Part 1-Display List Practice

Goals:

Instructions:

  1. Create an empty GLUT project
  2. Add the following code to the project:
    list.cpp
  3. Build and Run this code
  4. How many triangles are there? What color are the triangles? What color is the line?
  5. Use GL_COMPILE_AND_EXECUTE instead of GL_COMPILE in glNewList. How many triangles are there now? Why? (2 marks)
  6. Fix the code by moving the code that creates the display list so that you do see 11 triangles. (1 mark)
  7. When you are defining your display list, use glPushAttrib(GL_CURRENT_BIT) at the beginning and glPopAttrib() at the end. What color is the line now? (1 mark)

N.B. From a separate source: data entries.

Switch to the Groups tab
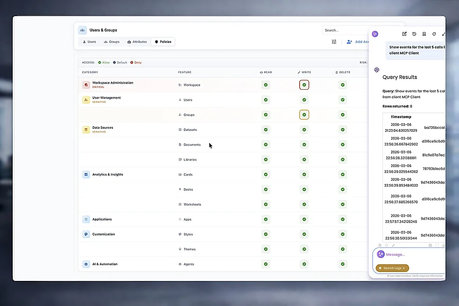The image size is (459, 306). pyautogui.click(x=112, y=42)
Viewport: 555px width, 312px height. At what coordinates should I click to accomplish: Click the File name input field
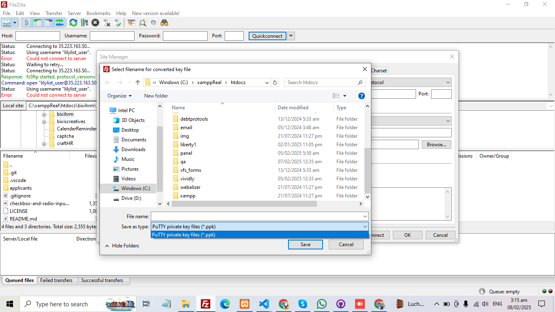point(256,217)
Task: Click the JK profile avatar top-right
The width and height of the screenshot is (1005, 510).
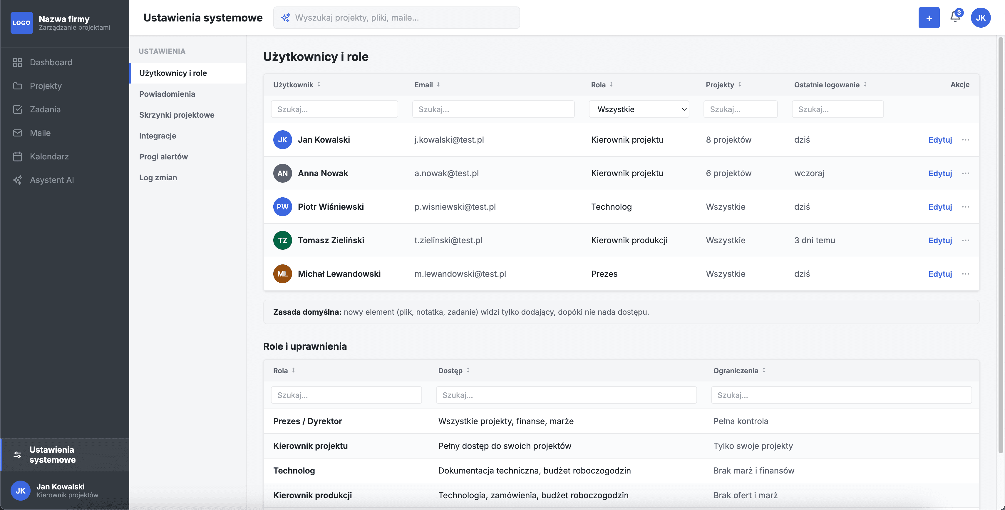Action: click(980, 18)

Part 2-Performance Comparison: Basic Drawing vs. Display Lists vs. Vertex Arrays

Goals:

Instructions:

Download the PC version or the Mac version of this lab. The cool demonstration model in this lab is from the OpenGL SuperBible. You may develop the lab on whatever platform you like, but please record your results on the Macs in the UDML. If your code is clean it should compile on both platforms.

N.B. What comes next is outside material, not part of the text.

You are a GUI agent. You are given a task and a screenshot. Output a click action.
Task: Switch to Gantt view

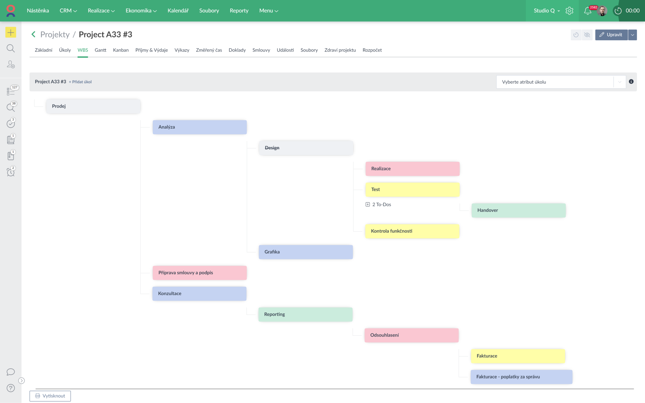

  1. Restart your computer.
  2. Baseline Test:
    1. Build and Run the lab code.
    2. Look in the console to see what speed the model runs at on a Mac in the lab. Record the approximate FPS the animation stabilizes at.
  3. Display List Test:
    1. Add code in SetupRC to generate and compile display lists for the body and glass of the F-16.
    2. Call the lists instead of DrawBody and DrawGlass in the appropriate places in RenderScene.
    3. Run the code again and record the approximate FPS the animation stabilizes at.
  4. Vertex Array Test:
    1. Make a copy of DrawBody called GenBodyArrays
    2. Make a copy of DrawGlass called GenGlassArrays
    3. Rewrite GenBodyArrays and GenGlassArrays so they load Vertex, Normal and Texture values into global arrays instead of drawing.
      HINTS:
      • You will need 6 global arrays: 3 for body, and 3 for glass.
      • In this model, normals and vertices have 3 components, but textures have only 2 components.
      • It is possible to use 1D, 2D and 3D arrays to solve this problem.
      • If you wish to store the plane body normals in a 3D array, you might do it like this:
        bodyNorm[iFace][iPoint][0] = normalsBody[face_indicesBody[iFace][iPoint+3]][0];
        bodyNorm[iFace][iPoint][1] = normalsBody[face_indicesBody[iFace][iPoint+3]][1];
        bodyNorm[iFace][iPoint][2] = normalsBody[face_indicesBody[iFace][iPoint+3]][2];
        the other arrays are similar.
      • See if you can do this with 1D arrays.
    4. Place the code necessary to draw the arrays into two functions called DrawBodyArrays and DrawGlassArrays.
    5. Call your new functions in the appropriate place instead of using display lists or the DrawBody and DrawGlass functions.
    6. Run the code again and record the approximate FPS the animation stabilizes at.
  5. If you have not already done so, add keys to your program that allow switching between the three drawing modes.